━━━ RECORDS PROVIDED
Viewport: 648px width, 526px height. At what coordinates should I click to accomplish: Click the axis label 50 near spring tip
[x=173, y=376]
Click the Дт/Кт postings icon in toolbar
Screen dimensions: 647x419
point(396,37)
━━━━━━
▶ _EXERCISE TASK_: Give back every row above word for word, with nothing changed.

▶ _FULL OUTPUT_:
Viewport: 648px width, 526px height. At what coordinates should I click to accomplish: Click the axis label 50 near spring tip
[x=173, y=376]
Click the Дт/Кт postings icon in toolbar
Screen dimensions: 647x419
point(396,37)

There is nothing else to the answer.